It is, LOL! Has to be better than nothing I guess, to keep ash dust out of house.


----------



## St_Earl (Nov 29, 2013)

i wrote more above.
and as i said, one other member here had the overheating and shutting down issue too.
can't find hs post, but it definitely wasn't just one bad one i got.


----------



## titanracer (Nov 29, 2013)

titanracer said:


> It is, LOL! Has to be better than nothing I guess, to keep ash dust out of house.


 Like somebody has already posted earlier, they are not going to vacuum like a shop vacuum.


----------



## rayttt (Nov 29, 2013)

If you want a decent as vacuum heres a pretty good one for like 70 bucks

http://www.fleetfarm.com/search/?q=powersmith ash&searchSubmit.x=0&searchSubmit.y=0

heres a tread about it when I bought mine


https://www.hearth.com/talk/threads/ash-vacuum-great-price-just-bought-one.116536/#post-1567920


----------



## St_Earl (Nov 29, 2013)

it (hearth country) is utterly useless imo.
i switched to my old old old , shop vac and was delighted.
it's so old they don't even make hepa filters for it.
but i have an enclosed front porch and the door is right by the stove.
i just leave the vac out there and shut the door with just the gap the hose leaves.
i really don't get hardly any ash out there either.
i'm in the third season with it and perfectly happy.

-*-*-

**PROBLEM A:**
Pull out every line of the listing that contains the string "Task", matching case exactly.
The listing that comes next is unrelated to the forum thread about ash vacuums.

Listing of word and element locations:

-*-*-

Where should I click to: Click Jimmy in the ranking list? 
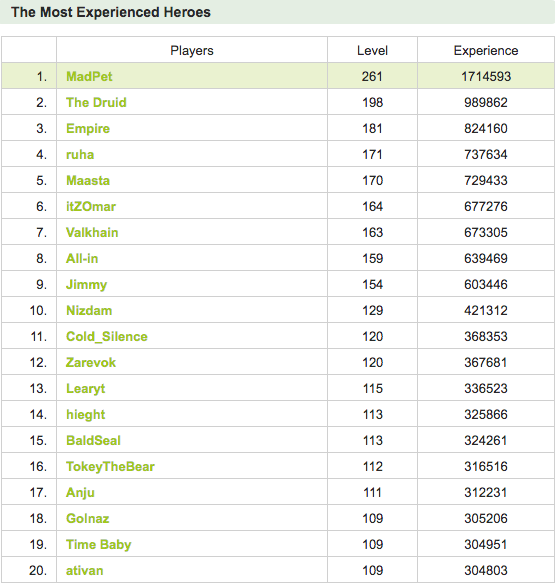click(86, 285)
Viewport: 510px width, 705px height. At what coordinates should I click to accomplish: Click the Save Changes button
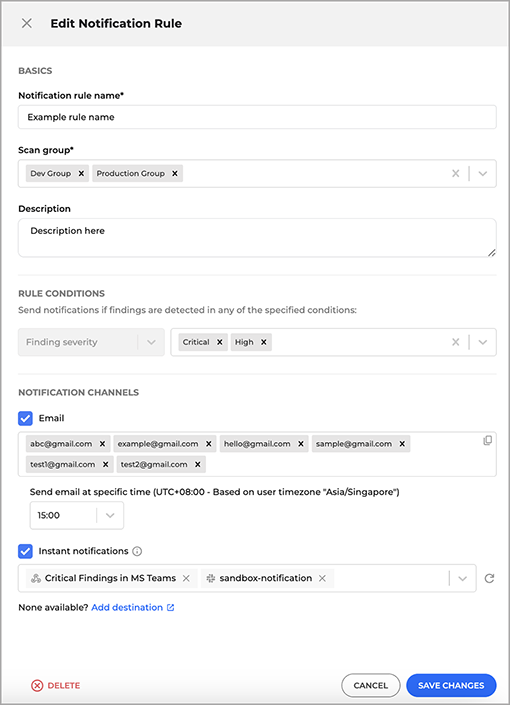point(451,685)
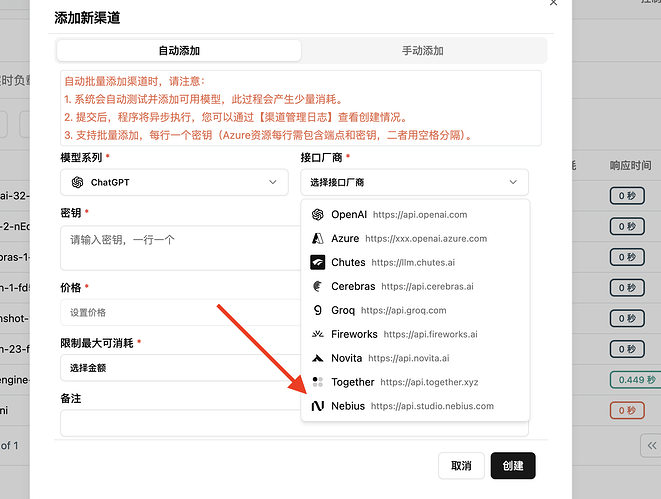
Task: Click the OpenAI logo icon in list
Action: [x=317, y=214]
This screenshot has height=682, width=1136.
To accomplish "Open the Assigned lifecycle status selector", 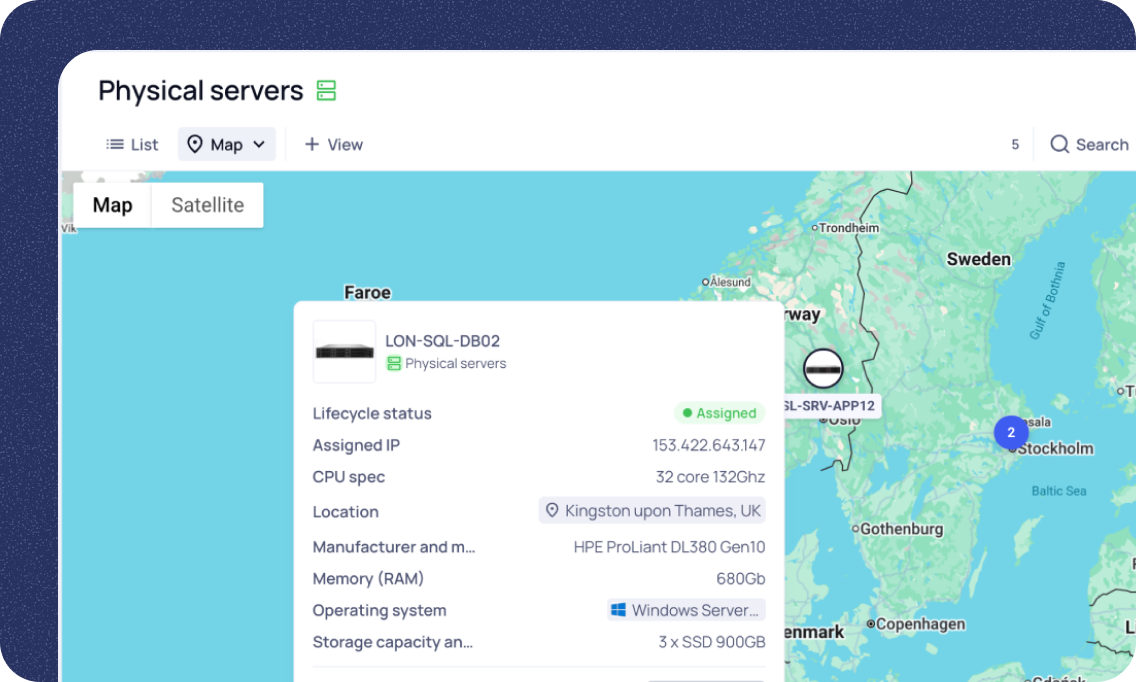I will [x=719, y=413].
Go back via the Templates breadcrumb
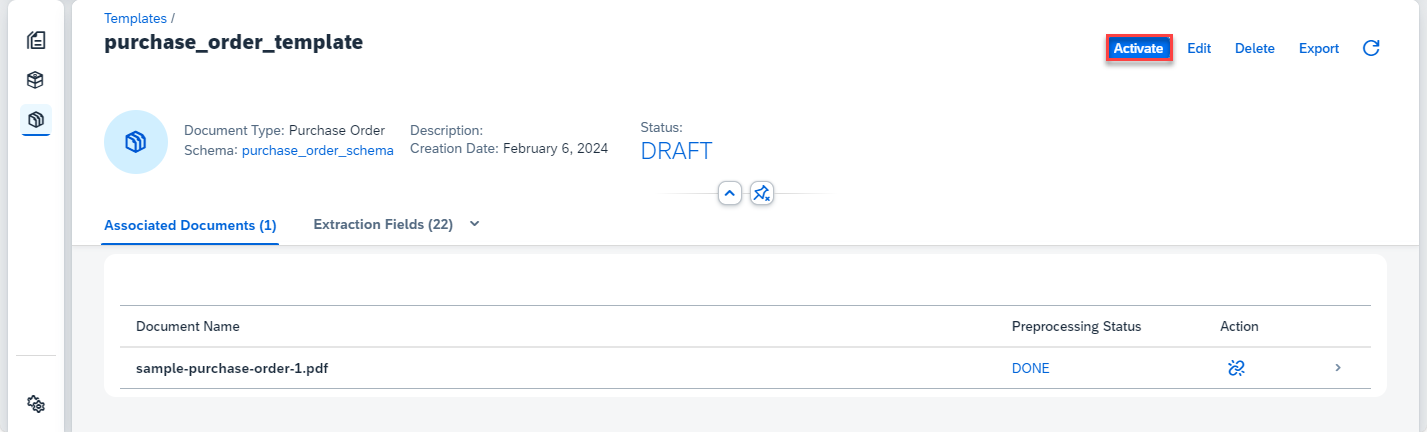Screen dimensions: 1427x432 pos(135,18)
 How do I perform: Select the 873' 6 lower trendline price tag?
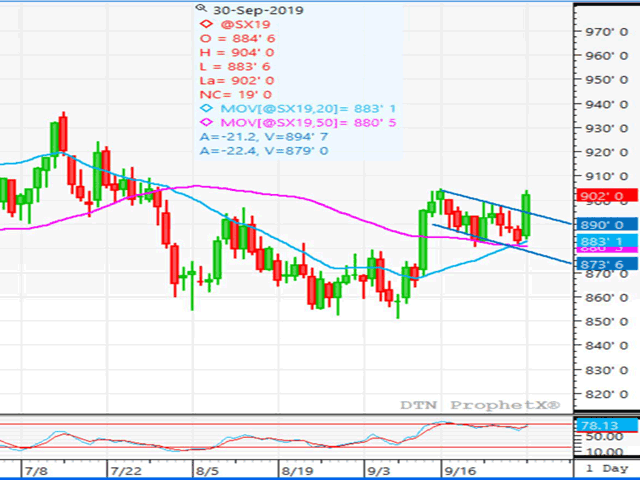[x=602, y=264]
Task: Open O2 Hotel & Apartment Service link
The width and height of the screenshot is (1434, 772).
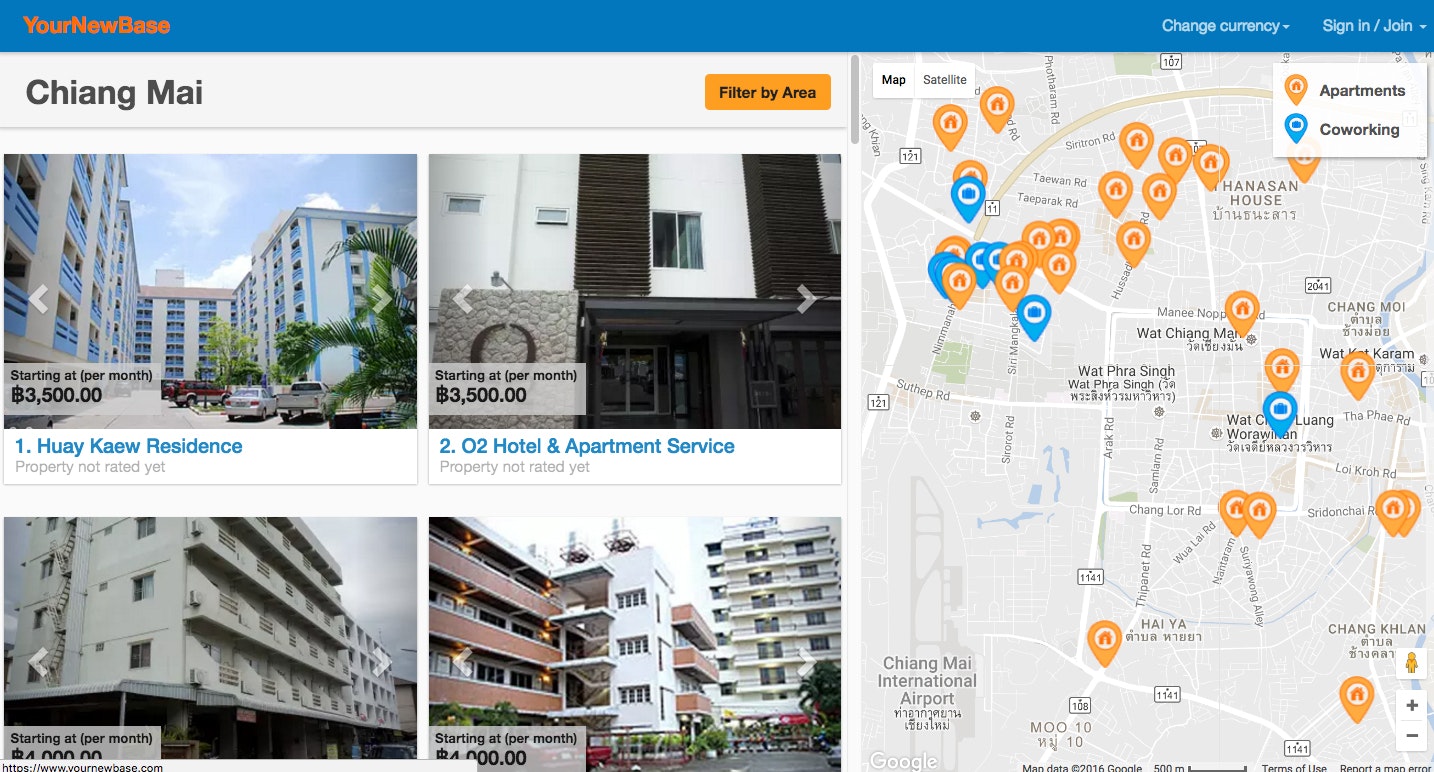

-*-*-

**PROBLEM B:**
Carry on the forum thread about ash vacuums from the point where it stops.

**EXERCISE RESULT A:**
Task: Click the OpenAI logo icon in list
Task: Open O2 Hotel & Apartment Service link

**EXERCISE RESULT B:**
i would suggest a different vac. they can be had for similar money. or my personal choice would be a shop vac with a hepa filter.

good luck.


----------



## Countryboymo (Nov 29, 2013)

I have a shop vac with a pleated filter that is washable and it works great and does not pass dust.  I do know that the stove has to be cold not just cool before any vacuuming and also know that some ash vacs blow dust also and an ash vac is not made to suck hot coals or embers and should be set outside same as a shop vac for awhile.


----------



## St_Earl (Nov 30, 2013)

found the other guy's post about the hearth country-
from this thread  
https://www.hearth.com/talk/threads/ash-vacuum-recommendation.99987/

"The Village Idiot said: ↑
Bought this one locally a couple of months ago here in Canada. Think I paid $159 for it. HEPA filter so small that it plugs up after about 10-12 minutes of use. Unit got so hot once that the thermo-shutoff kicked in. Had to wait 12-15 minutes for a cool-down before I could resume my job of vacuuming the stove. Ordered the PowerSmith ash vac through Amazon. They're out of stock, but I am waiting it out 'til they get more and pre-purchased it. This one is a waste of money."


----------



## rayttt (Nov 30, 2013)

St_Earl said:


> found the other guy's post about the hearth country-
> from this thread
> https://www.hearth.com/talk/threads/ash-vacuum-recommendation.99987/
> 
> ...





Amazon whats close to a hundred...fleetfarm has it for 70

http://www.fleetfarm.com/search/?q=powersmith+ash&searchSubmit.x=0&searchSubmit.y=0


----------



## St_Earl (Nov 30, 2013)

rayttt said:


> Amazon whats close to a hundred...fleetfarm has it for 70
> 
> http://www.fleetfarm.com/search/?q=powersmith ash&searchSubmit.x=0&searchSubmit.y=0



great price.
several folks here have bought that one and say they are happy with it.


----------



## PutnamJct (Nov 30, 2013)

What Briansol said times two!!

*No way should you use a central vac system on a pellet stove! You are potentially mixing warm ash and God knows what else that can/will burn your house down.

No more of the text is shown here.